I am also curious on this question. Say your use case is to store
10PBytes of data in a new server room / data-center with new equipment,
what makes the most sense? If your database is primarily write with
little read, I think you'd want to maximize disk space per rack space.
So you may opt for a 2u server with 24 3.5" disks at 16TBytes each for a
node with 384TBytes of disk - so ~27 servers for 10PBytes.

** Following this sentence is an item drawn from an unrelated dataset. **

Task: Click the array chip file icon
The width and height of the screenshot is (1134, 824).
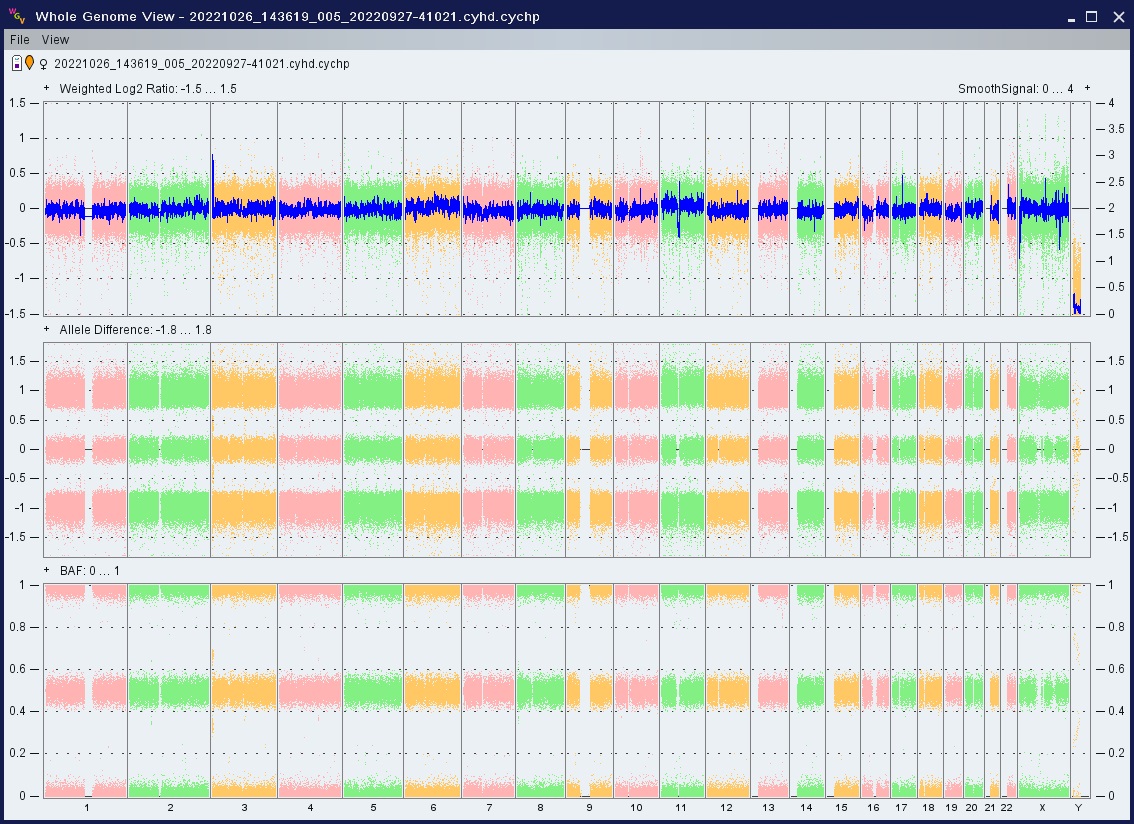Action: [x=17, y=64]
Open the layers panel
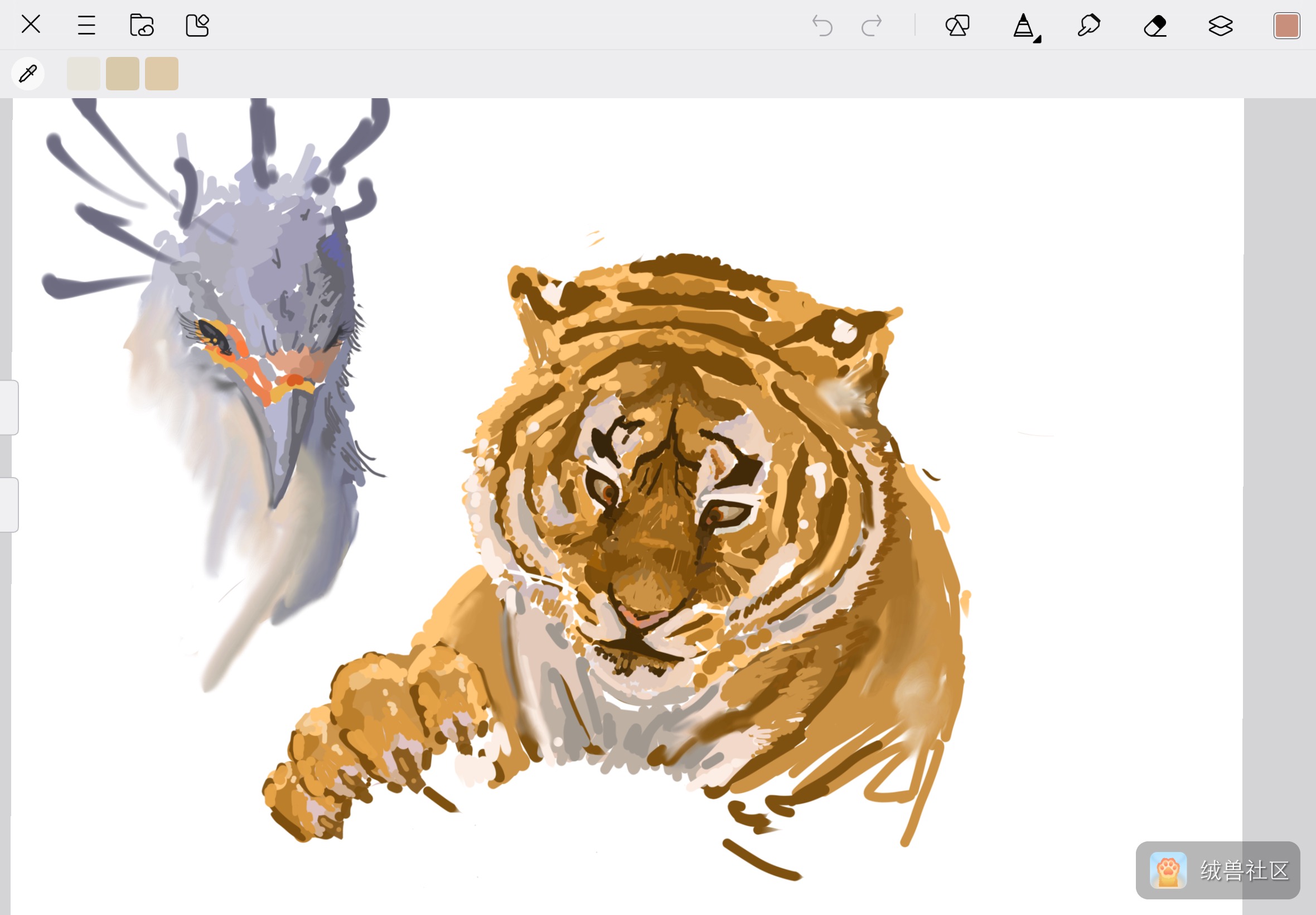Viewport: 1316px width, 915px height. 1220,26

Cassandra doesn't seem to be the good choice for that configuration; the
rule of thumb that I'm hearing is ~2Tbytes per node, in which case we'd
need over 5000 servers. This seems really unreasonable.
-Joe
On 4/8/2021 9:56 AM, Lapo Luchini wrote:
Hi, one project I wrote is using Cassandra to back the huge amount of
data it needs (data is written only once and read very rarely, but
needs to be accessible for years, so the storage needs become huge in
time and I chose Cassandra mainly for its horizontal scalability
regarding disk size) and a client of mine needs to install that on his
hosts.
Problem is, while I usually use a cluster of 6 "smallish" nodes (which
can grow in time), he only has big ESX servers with huge disk space
(which is already RAID-6 redundant) but wouldn't have the possibility
to have 3+ nodes per DC.
This is out of my usual experience with Cassandra and, as far as I
read around, out of most use-cases found on the website or this
mailing list, so the question is:
does it make sense to use Cassandra with a big (let's talk 6TB today,
up to 20TB in a few years) single-node DataCenter, and another
single-node DataCenter (to act as disaster recovery)?
Thanks in advance for any suggestion or comment!